··· Input data ···

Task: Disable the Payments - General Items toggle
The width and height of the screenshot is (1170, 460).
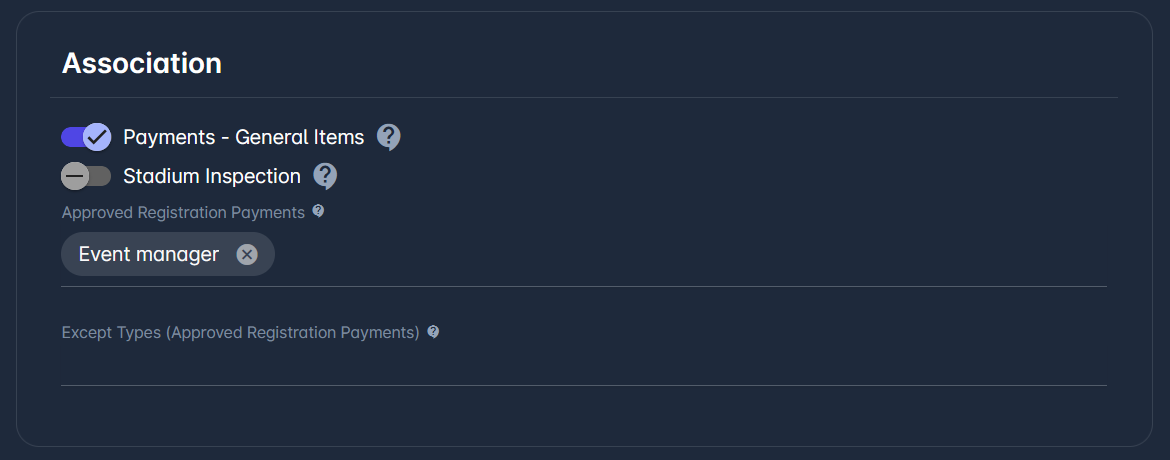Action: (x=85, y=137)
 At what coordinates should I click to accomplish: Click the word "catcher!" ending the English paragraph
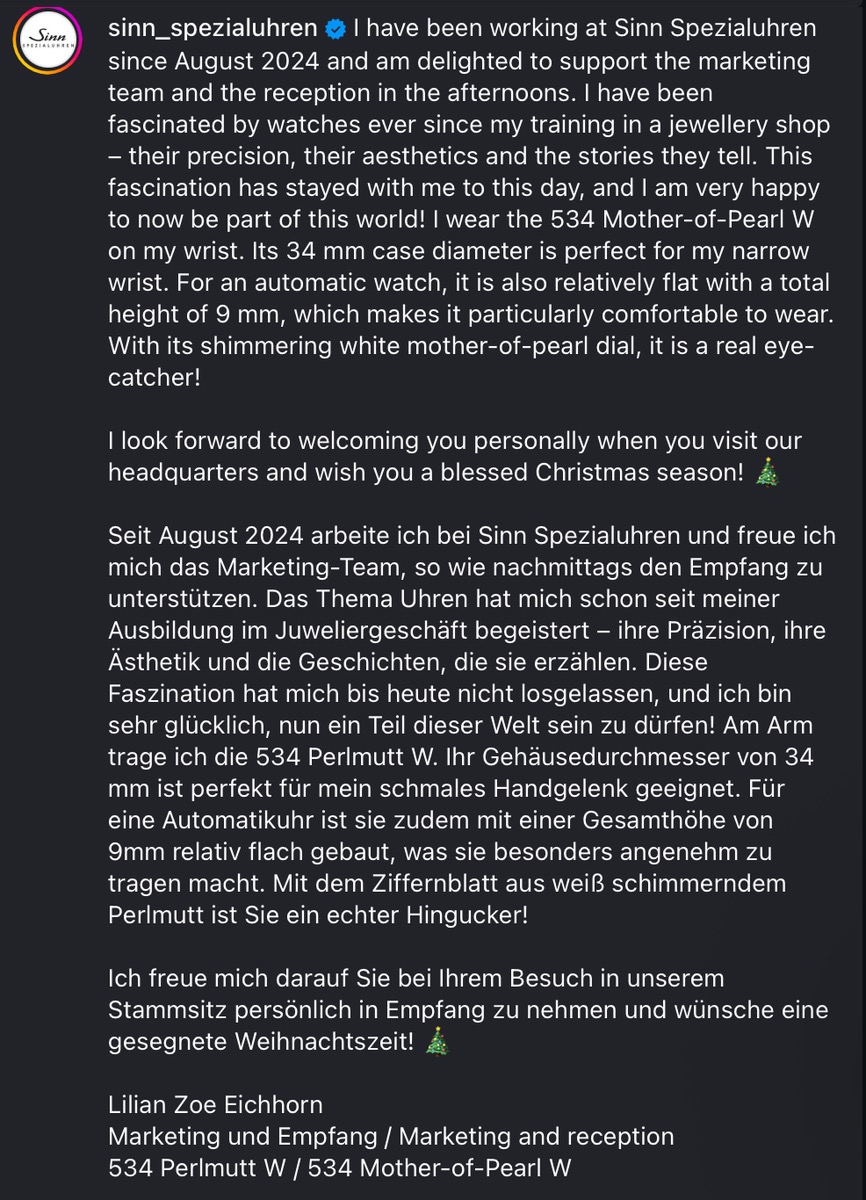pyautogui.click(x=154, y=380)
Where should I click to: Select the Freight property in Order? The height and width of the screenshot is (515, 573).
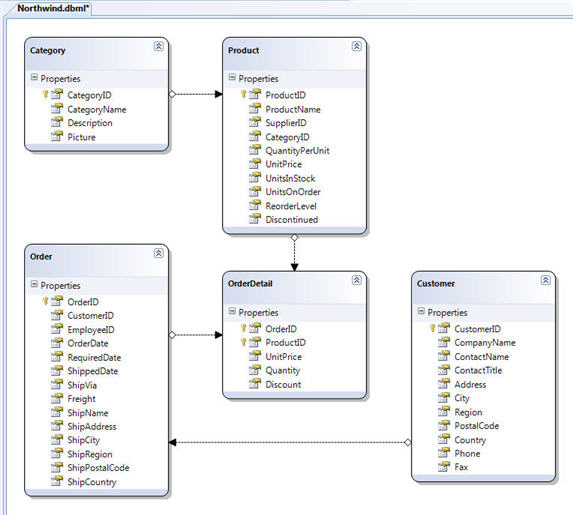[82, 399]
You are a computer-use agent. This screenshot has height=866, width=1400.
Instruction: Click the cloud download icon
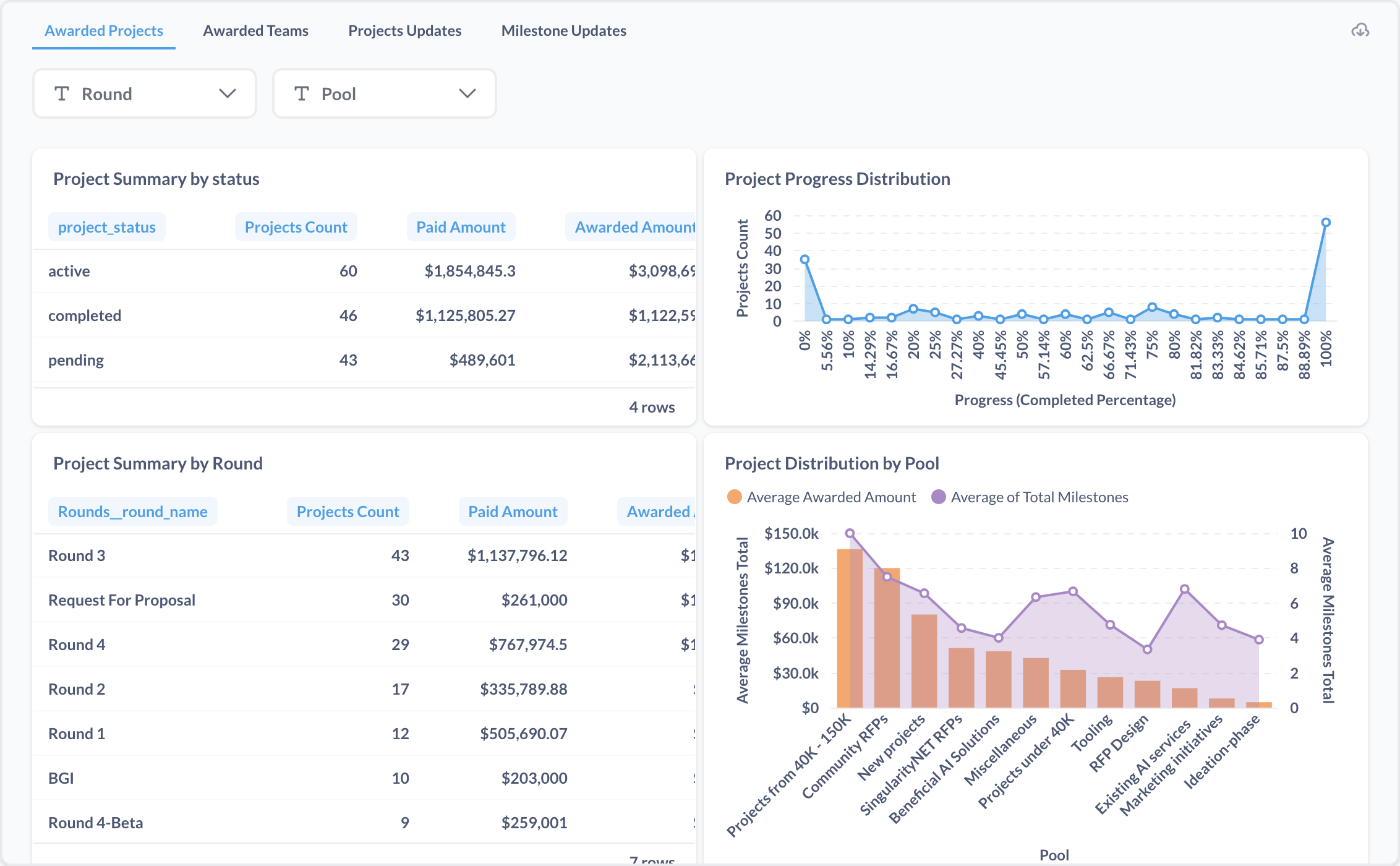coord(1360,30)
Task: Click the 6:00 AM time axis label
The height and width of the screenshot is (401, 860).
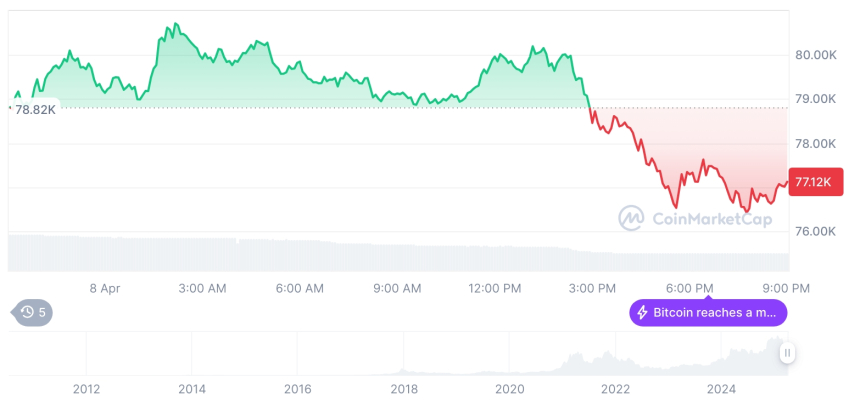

···
··· Input data ···

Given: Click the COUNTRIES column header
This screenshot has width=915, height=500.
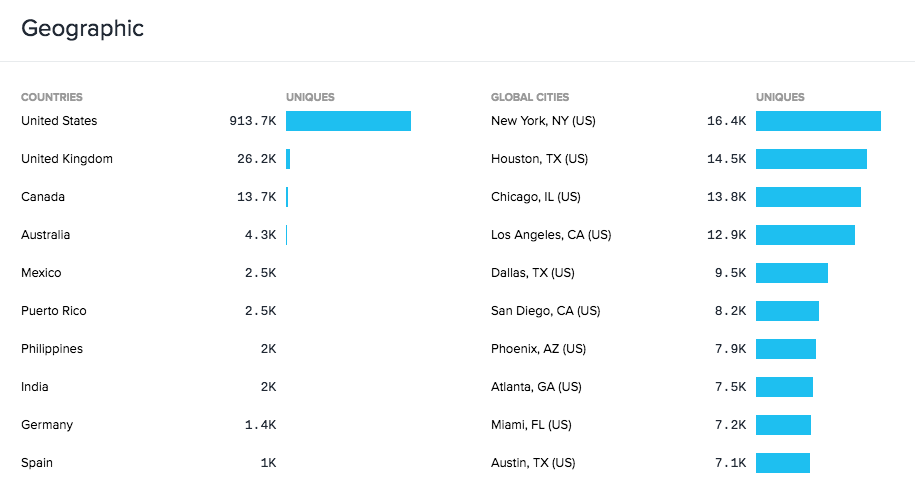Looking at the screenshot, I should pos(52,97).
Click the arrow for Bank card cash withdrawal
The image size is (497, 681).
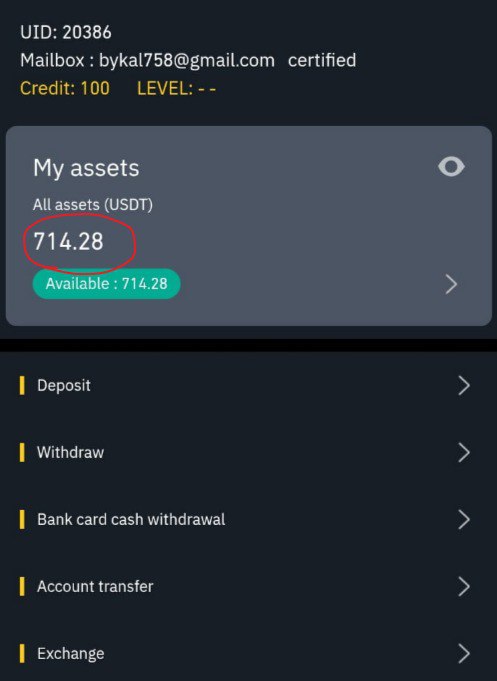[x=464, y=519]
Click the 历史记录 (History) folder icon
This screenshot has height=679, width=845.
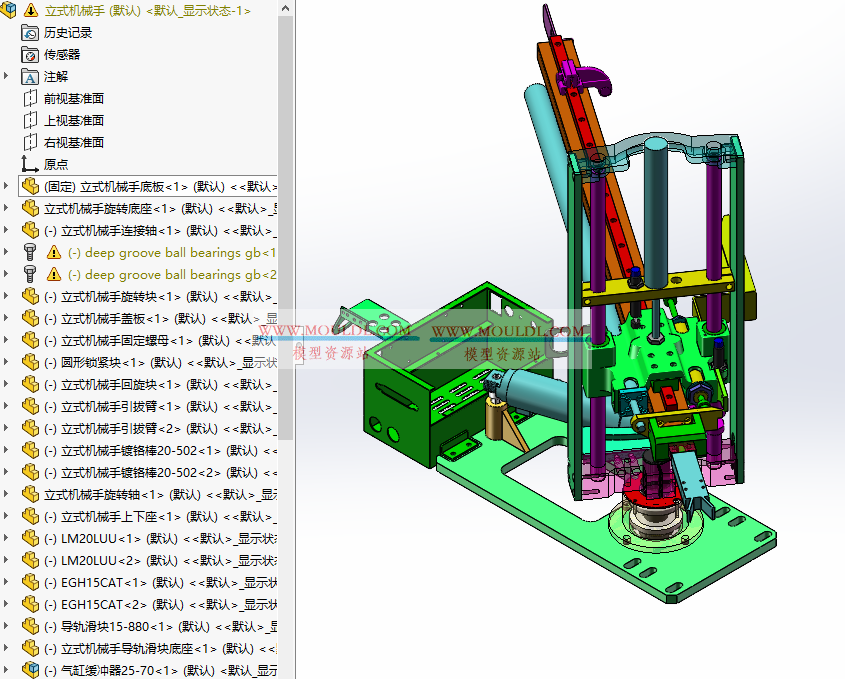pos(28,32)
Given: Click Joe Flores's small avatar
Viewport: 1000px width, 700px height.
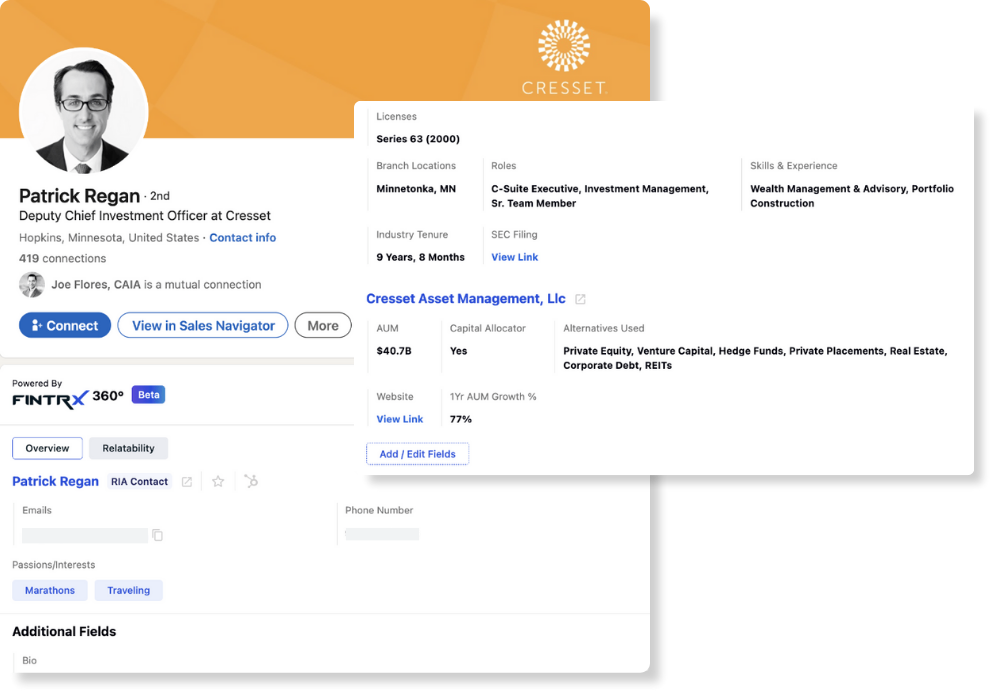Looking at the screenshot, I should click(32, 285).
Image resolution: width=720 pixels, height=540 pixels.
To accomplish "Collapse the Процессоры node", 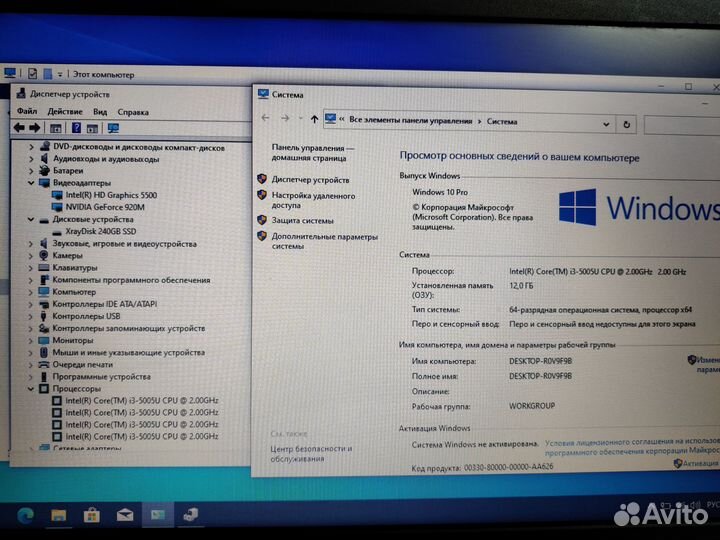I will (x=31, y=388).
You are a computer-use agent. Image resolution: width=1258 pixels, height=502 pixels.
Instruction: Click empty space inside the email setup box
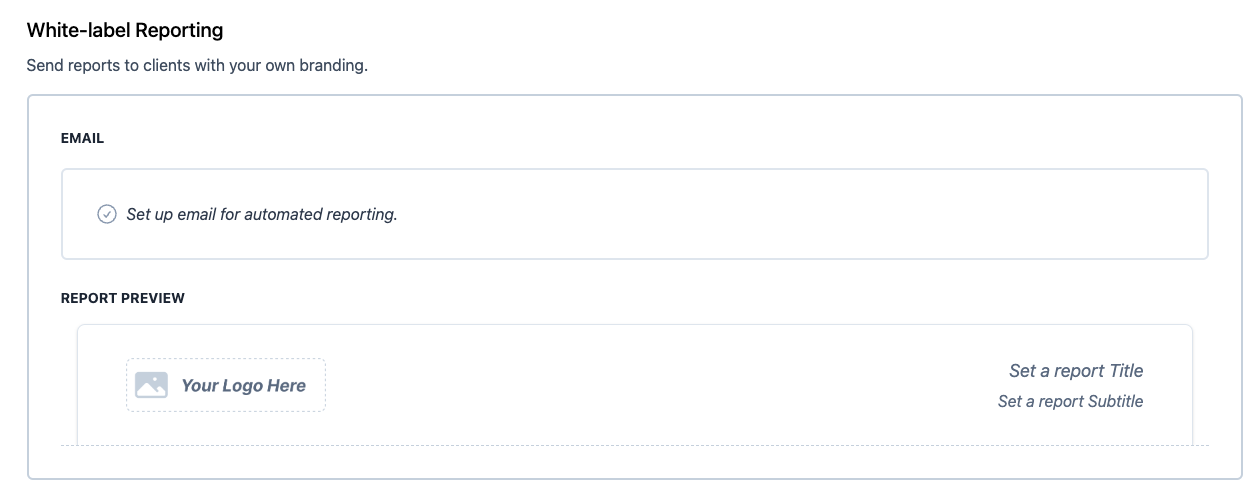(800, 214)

···
··· Input data ···

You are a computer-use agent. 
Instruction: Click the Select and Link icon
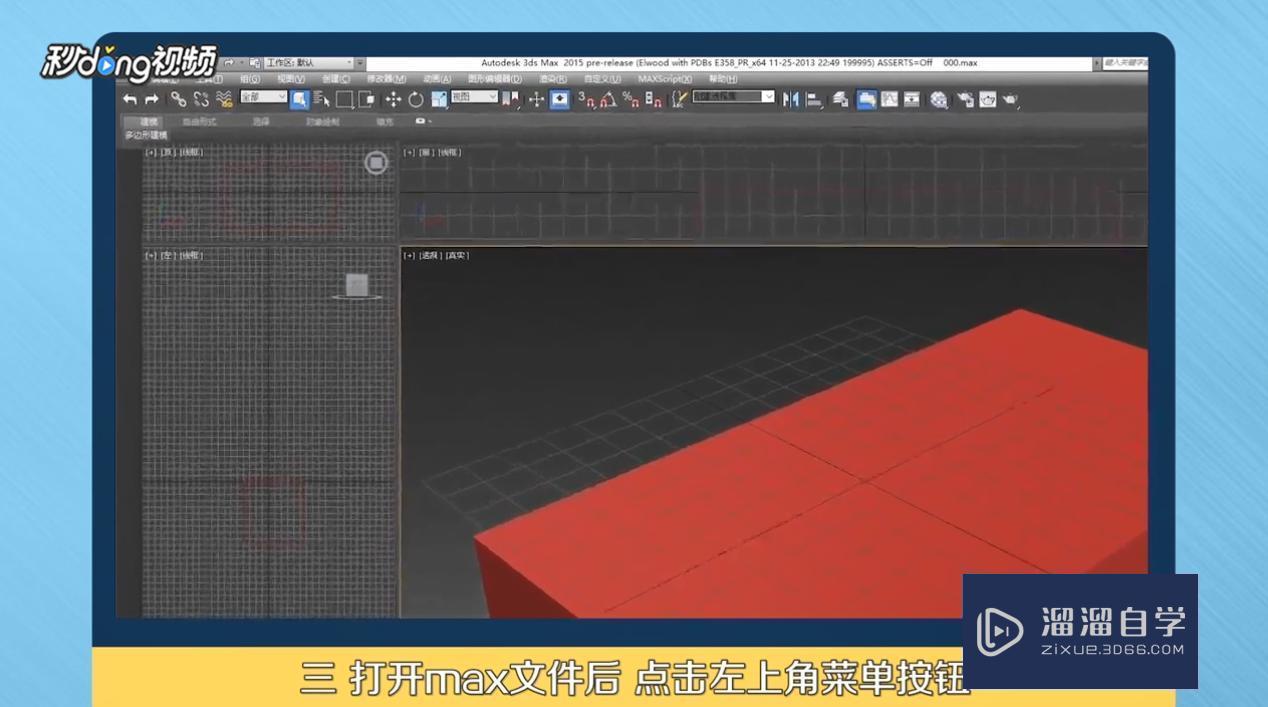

···

▸ Assignment:
Check each line of the entries for the string "pixels". Copy the lines that have it.

▸ Task output:
Image resolution: width=720 pixels, height=540 pixels.
You are a computer-use agent. Image resolution: width=1258 pixels, height=502 pixels.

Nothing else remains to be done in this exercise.